Supplied information:
● ● ●

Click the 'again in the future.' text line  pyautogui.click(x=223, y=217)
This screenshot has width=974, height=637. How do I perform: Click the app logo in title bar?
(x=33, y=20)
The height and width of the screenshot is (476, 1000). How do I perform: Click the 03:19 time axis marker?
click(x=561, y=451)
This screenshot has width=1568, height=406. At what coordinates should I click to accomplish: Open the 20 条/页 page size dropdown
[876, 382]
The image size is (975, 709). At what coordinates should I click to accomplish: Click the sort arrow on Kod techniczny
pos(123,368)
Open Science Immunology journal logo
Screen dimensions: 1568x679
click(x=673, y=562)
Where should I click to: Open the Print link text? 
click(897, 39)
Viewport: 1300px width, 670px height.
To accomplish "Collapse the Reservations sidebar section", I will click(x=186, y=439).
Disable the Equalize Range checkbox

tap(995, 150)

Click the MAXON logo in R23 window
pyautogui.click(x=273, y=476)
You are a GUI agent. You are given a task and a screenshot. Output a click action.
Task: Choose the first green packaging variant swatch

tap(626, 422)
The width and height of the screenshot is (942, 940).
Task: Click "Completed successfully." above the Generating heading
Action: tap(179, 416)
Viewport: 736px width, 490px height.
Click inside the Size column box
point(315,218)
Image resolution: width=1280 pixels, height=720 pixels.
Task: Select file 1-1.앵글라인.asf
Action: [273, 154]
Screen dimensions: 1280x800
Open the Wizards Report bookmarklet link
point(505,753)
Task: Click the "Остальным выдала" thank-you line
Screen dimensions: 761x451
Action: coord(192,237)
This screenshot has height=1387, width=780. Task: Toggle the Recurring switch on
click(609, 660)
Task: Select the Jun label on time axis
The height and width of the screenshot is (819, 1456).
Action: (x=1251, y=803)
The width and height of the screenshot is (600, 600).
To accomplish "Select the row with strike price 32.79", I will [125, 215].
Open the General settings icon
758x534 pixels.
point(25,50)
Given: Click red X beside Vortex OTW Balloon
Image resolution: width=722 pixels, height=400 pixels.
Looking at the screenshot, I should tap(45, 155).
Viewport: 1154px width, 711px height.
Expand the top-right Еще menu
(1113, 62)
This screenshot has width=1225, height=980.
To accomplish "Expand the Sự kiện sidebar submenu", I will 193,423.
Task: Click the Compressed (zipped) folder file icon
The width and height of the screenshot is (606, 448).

● ● ●

Work item: Exact copies of all entries are what's needed here.

Exercise answer:
Click the 'again in the future.' text line  pyautogui.click(x=223, y=217)
This screenshot has width=974, height=637. How do I perform: Click the app logo in title bar?
(x=33, y=20)
The height and width of the screenshot is (476, 1000). How do I perform: Click the 03:19 time axis marker?
click(x=561, y=451)
This screenshot has width=1568, height=406. At what coordinates should I click to accomplish: Open the 20 条/页 page size dropdown
[876, 382]
The image size is (975, 709). At what coordinates should I click to accomplish: Click the sort arrow on Kod techniczny
pos(123,368)
Open Science Immunology journal logo
Screen dimensions: 1568x679
click(x=673, y=562)
Where should I click to: Open the Print link text? 
click(897, 39)
Viewport: 1300px width, 670px height.
To accomplish "Collapse the Reservations sidebar section", I will click(x=186, y=439).
Disable the Equalize Range checkbox

tap(995, 150)

Click the MAXON logo in R23 window
pyautogui.click(x=273, y=476)
You are a GUI agent. You are given a task and a screenshot. Output a click action.
Task: Choose the first green packaging variant swatch

tap(626, 422)
The width and height of the screenshot is (942, 940).
Task: Click "Completed successfully." above the Generating heading
Action: tap(179, 416)
Viewport: 736px width, 490px height.
Click inside the Size column box
point(315,218)
Image resolution: width=1280 pixels, height=720 pixels.
Task: Select file 1-1.앵글라인.asf
Action: [273, 154]
Screen dimensions: 1280x800
Open the Wizards Report bookmarklet link
point(505,753)
Task: Click the "Остальным выдала" thank-you line
Screen dimensions: 761x451
Action: coord(192,237)
This screenshot has height=1387, width=780. Task: Toggle the Recurring switch on
click(609, 660)
Task: Select the Jun label on time axis
The height and width of the screenshot is (819, 1456).
Action: (x=1251, y=803)
The width and height of the screenshot is (600, 600).
To accomplish "Select the row with strike price 32.79", I will [125, 215].
Open the General settings icon
758x534 pixels.
point(25,50)
Given: Click red X beside Vortex OTW Balloon
Image resolution: width=722 pixels, height=400 pixels.
Looking at the screenshot, I should tap(45, 155).
Viewport: 1154px width, 711px height.
Expand the top-right Еще menu
(1113, 62)
This screenshot has width=1225, height=980.
To accomplish "Expand the Sự kiện sidebar submenu", I will 193,423.
Task: Click the Compressed (zipped) folder file icon
The width and height of the screenshot is (606, 448).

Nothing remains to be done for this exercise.